酒菜上来,姜时给上官昭阳满上:“就喝一杯,多的我也不敢叫你喝。”
上官昭阳端起酒杯仰头就喝了个见底。
姜时瞠目:“小郎君,喝酒不是这么个喝法,会喝醉的,你是不是有什么心事?有心事你跟我说,我帮你参详参详。”
上官昭阳看了他一眼,郁郁的拿过酒壶就倒。
姜时忙拦住:“小郎君,说好就喝一杯,万一让我妹子知道,我纵着你喝酒,我会被他骂死的。”
“小郎君,你到底遇到什么难事儿了?”
上官昭阳道:“姜二哥,我好像看见我阿兄了。”
姜时眼睛瞪的铜铃一般圆:“你……你撞邪了?”
“那是我阿兄,撞什么邪。”
“是是是,不是撞邪,那个……你什么时候见到的?”
“就今儿个上午。”
姜时心说,大白天也不能见鬼啊。
“在哪看见的?”
“就我家,我跟你说……”上官昭阳把事情地经过原原本本详详细细地说给姜时听。
“姜二哥,你说是不是我阿兄没死?他回来了,但因为特殊的原因,不能跟我相见?”
上官昭阳当时没反应过来,只觉得这人背影很熟悉,仔细回想才发觉那黑衣人连施展轻功的姿势都跟二阿兄的一模一样。
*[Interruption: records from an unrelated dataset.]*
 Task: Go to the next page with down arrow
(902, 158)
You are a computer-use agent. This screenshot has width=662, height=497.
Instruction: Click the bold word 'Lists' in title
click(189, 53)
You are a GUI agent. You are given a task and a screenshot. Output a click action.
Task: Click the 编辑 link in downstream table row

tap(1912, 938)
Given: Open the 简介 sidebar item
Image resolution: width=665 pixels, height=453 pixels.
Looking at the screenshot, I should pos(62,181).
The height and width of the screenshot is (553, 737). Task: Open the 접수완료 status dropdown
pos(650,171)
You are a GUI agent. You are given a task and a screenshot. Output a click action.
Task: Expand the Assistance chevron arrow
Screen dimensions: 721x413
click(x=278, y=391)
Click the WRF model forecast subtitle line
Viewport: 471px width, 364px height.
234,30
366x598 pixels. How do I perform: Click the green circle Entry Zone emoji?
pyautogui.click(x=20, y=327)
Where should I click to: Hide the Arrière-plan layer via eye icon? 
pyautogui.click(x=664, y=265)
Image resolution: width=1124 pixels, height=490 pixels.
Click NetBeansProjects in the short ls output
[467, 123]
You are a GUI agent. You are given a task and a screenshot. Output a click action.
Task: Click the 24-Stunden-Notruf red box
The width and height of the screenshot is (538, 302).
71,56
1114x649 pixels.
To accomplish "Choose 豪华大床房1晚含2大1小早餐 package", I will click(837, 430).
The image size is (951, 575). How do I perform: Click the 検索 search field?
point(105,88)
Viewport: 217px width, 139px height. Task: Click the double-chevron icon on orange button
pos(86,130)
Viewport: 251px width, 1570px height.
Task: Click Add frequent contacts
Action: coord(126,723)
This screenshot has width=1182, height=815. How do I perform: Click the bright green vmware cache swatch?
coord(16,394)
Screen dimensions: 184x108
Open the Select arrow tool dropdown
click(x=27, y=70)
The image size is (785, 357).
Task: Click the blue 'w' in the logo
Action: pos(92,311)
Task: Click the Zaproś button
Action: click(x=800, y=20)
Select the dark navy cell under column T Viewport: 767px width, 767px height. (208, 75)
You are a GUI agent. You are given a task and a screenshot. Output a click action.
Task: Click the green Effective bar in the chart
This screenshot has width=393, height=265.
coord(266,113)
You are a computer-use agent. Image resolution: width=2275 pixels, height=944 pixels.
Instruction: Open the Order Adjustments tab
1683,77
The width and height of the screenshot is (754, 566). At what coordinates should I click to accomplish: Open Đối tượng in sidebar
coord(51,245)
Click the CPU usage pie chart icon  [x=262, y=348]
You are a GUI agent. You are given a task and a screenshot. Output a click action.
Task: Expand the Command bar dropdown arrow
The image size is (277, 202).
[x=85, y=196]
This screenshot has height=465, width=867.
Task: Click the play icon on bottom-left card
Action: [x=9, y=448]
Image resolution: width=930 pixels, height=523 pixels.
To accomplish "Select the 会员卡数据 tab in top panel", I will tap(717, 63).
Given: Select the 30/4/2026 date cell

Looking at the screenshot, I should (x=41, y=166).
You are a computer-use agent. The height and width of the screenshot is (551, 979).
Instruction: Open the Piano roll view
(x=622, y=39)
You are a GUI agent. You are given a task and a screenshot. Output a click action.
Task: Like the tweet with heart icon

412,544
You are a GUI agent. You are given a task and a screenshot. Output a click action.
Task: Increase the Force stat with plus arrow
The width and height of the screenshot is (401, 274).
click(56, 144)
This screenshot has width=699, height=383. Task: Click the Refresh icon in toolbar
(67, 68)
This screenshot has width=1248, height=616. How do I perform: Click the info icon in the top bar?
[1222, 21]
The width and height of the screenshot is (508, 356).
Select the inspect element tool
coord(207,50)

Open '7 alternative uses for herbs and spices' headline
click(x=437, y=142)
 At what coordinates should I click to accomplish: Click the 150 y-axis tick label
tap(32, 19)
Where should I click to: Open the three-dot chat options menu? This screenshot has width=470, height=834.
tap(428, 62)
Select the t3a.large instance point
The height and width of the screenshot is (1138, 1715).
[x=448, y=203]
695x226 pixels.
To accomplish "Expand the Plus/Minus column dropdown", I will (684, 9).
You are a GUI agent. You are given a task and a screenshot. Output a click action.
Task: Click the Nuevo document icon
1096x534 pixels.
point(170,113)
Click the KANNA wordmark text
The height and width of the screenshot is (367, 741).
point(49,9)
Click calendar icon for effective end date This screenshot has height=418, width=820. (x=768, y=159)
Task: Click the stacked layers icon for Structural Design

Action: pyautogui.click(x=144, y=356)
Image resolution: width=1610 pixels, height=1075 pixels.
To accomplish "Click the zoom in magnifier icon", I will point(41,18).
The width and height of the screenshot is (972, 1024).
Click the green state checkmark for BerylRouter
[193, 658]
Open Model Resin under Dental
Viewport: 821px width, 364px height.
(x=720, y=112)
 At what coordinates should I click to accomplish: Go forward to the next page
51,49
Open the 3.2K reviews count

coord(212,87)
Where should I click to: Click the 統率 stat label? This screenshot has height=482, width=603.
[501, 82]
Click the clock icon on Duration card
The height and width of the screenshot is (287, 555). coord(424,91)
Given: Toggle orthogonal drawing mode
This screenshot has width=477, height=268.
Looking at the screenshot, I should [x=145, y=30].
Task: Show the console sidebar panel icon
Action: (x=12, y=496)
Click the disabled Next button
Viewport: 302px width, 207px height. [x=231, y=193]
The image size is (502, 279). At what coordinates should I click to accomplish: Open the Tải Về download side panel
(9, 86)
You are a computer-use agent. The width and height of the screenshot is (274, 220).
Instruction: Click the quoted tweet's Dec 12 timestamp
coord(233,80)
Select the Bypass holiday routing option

姜时脑子打结,他觉得是不是因为秋闱在即,小郎君压力太大,以至于出现幻觉,或是太过思念亲人。
但看小郎君期待的眼神,这盆冷水姜时又泼不下去。
姜时干咳两声:“小郎君,你可亲眼见过你二阿兄的遗骸?”
“没有,谁也没见到,只有一副破烂不堪的铠甲。”
姜时眯着眼,摸摸下巴:“不见尸身,只有铠甲,那就不能确认你二阿兄死了。”
“可是纪大哥带回的消息,说是大渊人亲口说的,我二阿兄已经被戮成肉泥。”上官昭阳说出肉泥两个字,心就揪着疼。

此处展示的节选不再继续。